## ComboStoc: Combinatorial Stochasticity for Diffusion Generative Models<br><sub>Official Code</sub>



![ComboStoc samples](visuals/teaser.png)

This repo contains PyTorch model definitions and training/sampling code for our paper exploring 
the Combinatorial Stochasticity for Diffusion Generative Models.



In this paper, we study an under-explored but important factor of diffusion generative models, i.e., the combinatorial complexity. 
Data samples are generally high-dimensional, and for various structured generation tasks, additional attributes are combined to associate with data samples.
We show that the space spanned by the combination of dimensions and attributes is insufficiently sampled by existing training scheme of diffusion generative models, causing degraded test time performance.
We present a simple fix to this problem by constructing stochastic processes that fully exploit the combinatorial structures, hence the name ComboStoc.
Using this simple strategy, we show that network training is significantly accelerated across diverse data modalities, including images and 3D structured shapes.
Moreover, ComboStoc enables a new way of test time generation which uses asynchronous time steps for different dimensions and attributes, thus allowing for varying degrees of control over them.

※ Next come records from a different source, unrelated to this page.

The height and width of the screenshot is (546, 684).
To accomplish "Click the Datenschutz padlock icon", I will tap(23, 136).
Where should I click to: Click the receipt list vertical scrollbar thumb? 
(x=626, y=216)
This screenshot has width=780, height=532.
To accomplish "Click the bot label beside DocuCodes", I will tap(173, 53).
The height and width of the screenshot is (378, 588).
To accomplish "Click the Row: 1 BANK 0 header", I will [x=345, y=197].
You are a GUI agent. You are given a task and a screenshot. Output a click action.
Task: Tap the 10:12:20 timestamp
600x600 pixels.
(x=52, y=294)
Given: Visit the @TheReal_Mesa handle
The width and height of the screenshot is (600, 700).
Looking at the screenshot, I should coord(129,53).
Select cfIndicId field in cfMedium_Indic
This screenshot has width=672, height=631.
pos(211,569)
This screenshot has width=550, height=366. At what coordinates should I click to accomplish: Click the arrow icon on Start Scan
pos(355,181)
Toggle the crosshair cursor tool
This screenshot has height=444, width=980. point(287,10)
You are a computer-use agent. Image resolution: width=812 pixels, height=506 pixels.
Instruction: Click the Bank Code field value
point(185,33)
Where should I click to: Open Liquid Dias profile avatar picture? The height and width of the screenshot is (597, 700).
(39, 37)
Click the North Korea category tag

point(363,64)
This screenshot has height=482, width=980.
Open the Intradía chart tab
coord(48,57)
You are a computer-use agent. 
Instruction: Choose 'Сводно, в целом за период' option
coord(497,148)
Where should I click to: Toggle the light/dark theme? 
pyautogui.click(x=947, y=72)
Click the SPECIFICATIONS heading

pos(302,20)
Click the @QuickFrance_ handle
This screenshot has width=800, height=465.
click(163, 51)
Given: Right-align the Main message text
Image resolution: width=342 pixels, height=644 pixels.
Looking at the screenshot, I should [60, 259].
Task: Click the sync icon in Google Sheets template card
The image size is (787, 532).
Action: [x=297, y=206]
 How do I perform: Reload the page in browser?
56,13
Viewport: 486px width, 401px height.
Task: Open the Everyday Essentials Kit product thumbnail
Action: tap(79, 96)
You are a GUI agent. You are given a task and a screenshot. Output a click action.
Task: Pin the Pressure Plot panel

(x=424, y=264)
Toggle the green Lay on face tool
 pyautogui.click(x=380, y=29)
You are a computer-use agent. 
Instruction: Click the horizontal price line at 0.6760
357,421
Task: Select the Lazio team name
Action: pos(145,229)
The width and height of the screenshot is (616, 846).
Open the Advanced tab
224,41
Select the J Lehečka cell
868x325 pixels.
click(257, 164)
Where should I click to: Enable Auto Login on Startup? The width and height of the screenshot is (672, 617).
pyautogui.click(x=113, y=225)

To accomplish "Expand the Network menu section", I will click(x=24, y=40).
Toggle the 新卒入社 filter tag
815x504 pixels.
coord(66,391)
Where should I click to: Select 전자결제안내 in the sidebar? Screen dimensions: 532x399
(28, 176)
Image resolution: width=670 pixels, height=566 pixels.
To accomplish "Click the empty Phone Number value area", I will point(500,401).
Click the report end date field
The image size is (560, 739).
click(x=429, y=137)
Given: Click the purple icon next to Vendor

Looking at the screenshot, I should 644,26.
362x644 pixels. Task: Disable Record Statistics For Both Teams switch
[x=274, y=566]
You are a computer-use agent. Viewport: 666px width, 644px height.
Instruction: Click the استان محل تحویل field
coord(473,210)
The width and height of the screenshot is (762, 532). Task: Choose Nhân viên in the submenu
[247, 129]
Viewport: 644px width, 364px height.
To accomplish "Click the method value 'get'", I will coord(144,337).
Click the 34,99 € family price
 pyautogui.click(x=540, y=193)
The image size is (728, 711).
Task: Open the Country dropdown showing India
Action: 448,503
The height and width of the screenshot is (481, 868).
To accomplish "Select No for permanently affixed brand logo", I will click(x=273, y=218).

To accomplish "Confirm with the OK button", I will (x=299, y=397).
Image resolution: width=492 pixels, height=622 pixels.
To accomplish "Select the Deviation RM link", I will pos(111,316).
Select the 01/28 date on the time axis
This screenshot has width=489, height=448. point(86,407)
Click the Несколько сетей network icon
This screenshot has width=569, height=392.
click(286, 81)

It is worth noting that our project utilized the SiT code framework, with key modifications made to the 'sample' and 'compensate_offdiagonal_ut' functions within the 'Transport' class in the 'transport.py' file. For varying combination complexities, one can choose from the options provided by the --combostoc-type flag during the training phase. The choices available are: [UNSYNC_NONE, UNSYNC_VEC, UNSYNC_PATCH, UNSYNC_ALL]. 
We extend our gratitude to the SiT team for their exceptional contribution and for making their work available as open source.




This repository contains:

* 🪐 A simple PyTorch [implementation](models.py) of ComboStoc following SiT
<!-- * ⚡️ Pre-trained class-conditional ComboStoc models trained on ImageNet 256x256 -->
* 🛸 A ComboStoc [training script](train.py) using PyTorch DDP

## Setup



We provide an [`environment.yml`](environment.yml) file that can be used to create a Conda environment. If you only want 
to run pre-trained models locally on CPU, you can remove the `cudatoolkit` and `pytorch-cuda` requirements from the file.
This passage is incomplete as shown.